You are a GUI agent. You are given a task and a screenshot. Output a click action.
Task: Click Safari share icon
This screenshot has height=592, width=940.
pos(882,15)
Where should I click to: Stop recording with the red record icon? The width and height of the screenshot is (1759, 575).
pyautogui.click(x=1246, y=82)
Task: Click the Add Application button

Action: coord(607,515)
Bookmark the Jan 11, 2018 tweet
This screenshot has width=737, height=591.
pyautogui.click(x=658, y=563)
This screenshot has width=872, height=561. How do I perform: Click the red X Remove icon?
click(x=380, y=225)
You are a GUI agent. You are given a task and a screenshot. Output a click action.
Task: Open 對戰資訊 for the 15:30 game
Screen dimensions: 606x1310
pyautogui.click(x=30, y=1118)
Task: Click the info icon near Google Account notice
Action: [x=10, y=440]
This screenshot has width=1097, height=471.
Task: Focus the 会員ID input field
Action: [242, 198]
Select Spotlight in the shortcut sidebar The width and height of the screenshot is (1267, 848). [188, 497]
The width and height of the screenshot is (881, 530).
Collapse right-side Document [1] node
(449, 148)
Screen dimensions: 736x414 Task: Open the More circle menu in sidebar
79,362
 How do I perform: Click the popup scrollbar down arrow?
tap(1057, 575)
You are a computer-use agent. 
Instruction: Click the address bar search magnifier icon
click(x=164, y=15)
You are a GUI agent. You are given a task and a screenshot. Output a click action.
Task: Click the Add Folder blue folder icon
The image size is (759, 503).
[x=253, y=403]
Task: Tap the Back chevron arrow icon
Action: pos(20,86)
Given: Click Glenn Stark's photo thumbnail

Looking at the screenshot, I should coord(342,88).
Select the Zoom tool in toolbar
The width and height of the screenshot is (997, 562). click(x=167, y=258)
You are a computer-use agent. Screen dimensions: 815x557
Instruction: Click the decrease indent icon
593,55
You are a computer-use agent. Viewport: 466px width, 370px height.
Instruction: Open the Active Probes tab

- - - -

Set down, word for word and with no other lines, the listing from the line marked by "Collapse right-side Document [1] node" through its final line.

Collapse right-side Document [1] node
(449, 148)
Screen dimensions: 736x414 Task: Open the More circle menu in sidebar
79,362
 How do I perform: Click the popup scrollbar down arrow?
tap(1057, 575)
You are a computer-use agent. 
Instruction: Click the address bar search magnifier icon
click(x=164, y=15)
You are a GUI agent. You are given a task and a screenshot. Output a click action.
Task: Click the Add Folder blue folder icon
The image size is (759, 503).
[x=253, y=403]
Task: Tap the Back chevron arrow icon
Action: pos(20,86)
Given: Click Glenn Stark's photo thumbnail

Looking at the screenshot, I should coord(342,88).
Select the Zoom tool in toolbar
The width and height of the screenshot is (997, 562). click(x=167, y=258)
You are a computer-use agent. Screen dimensions: 815x557
Instruction: Click the decrease indent icon
593,55
You are a computer-use agent. Viewport: 466px width, 370px height.
Instruction: Open the Active Probes tab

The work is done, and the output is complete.